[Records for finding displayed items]
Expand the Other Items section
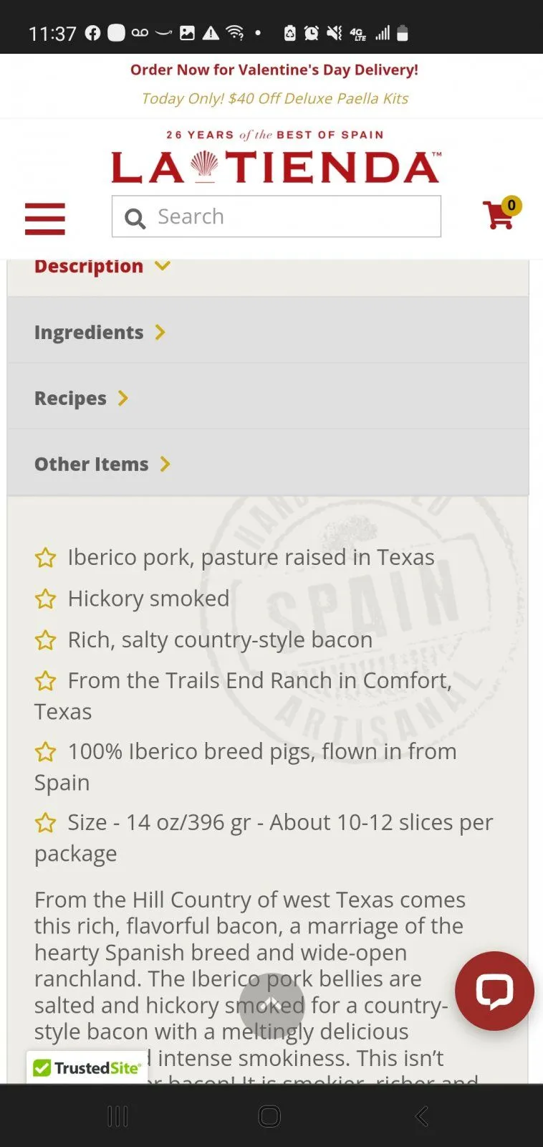This screenshot has width=543, height=1147. [102, 465]
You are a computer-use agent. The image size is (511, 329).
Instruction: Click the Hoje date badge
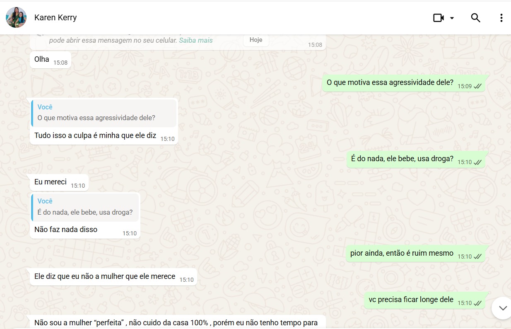pos(256,40)
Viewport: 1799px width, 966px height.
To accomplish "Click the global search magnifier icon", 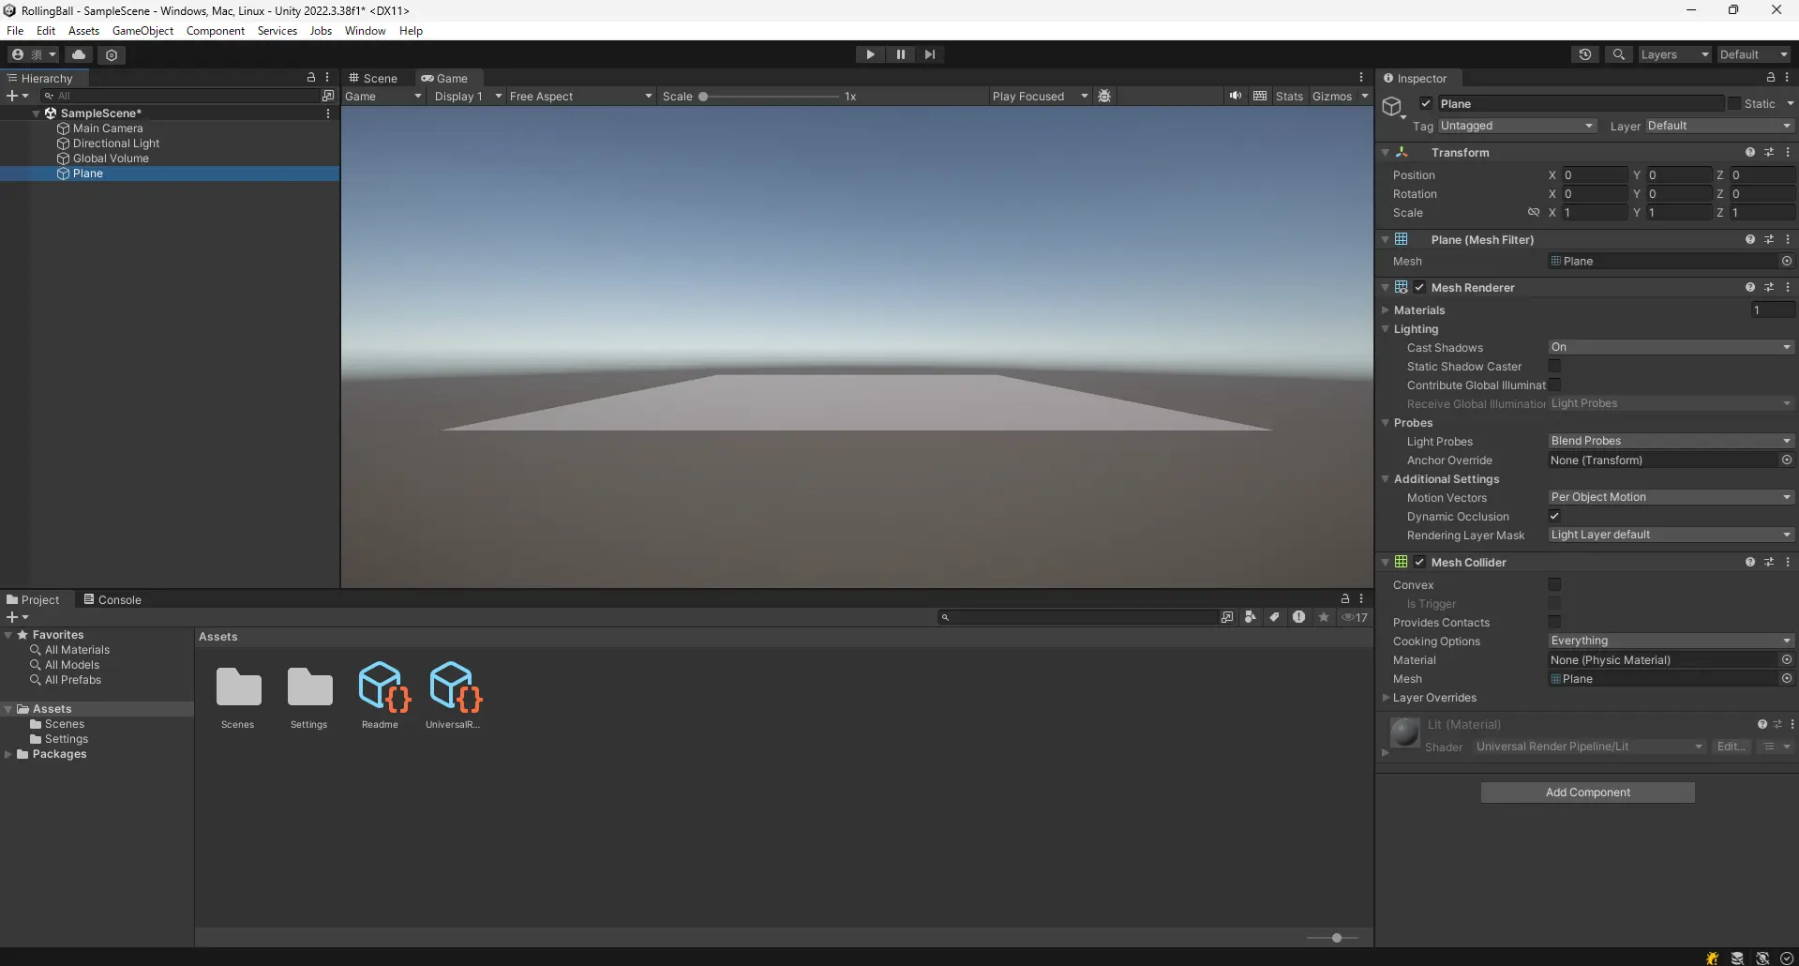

Your instructions:
Turn every line of the items above into a Markdown table with the columns "No." and "Line," numbering each row and skipping blank lines. Leave the pictures out.

In response:
| No. | Line |
|---|---|
| 1 | Expand the Other Items section |
| 2 | This screenshot has width=543, height=1147. [102, 465] |
| 3 | You are a computer-use agent. The image size is (511, 329). |
| 4 | Instruction: Click the Hoje date badge |
| 5 | pos(256,40) |
| 6 | Viewport: 1799px width, 966px height. |
| 7 | To accomplish "Click the global search magnifier icon",  |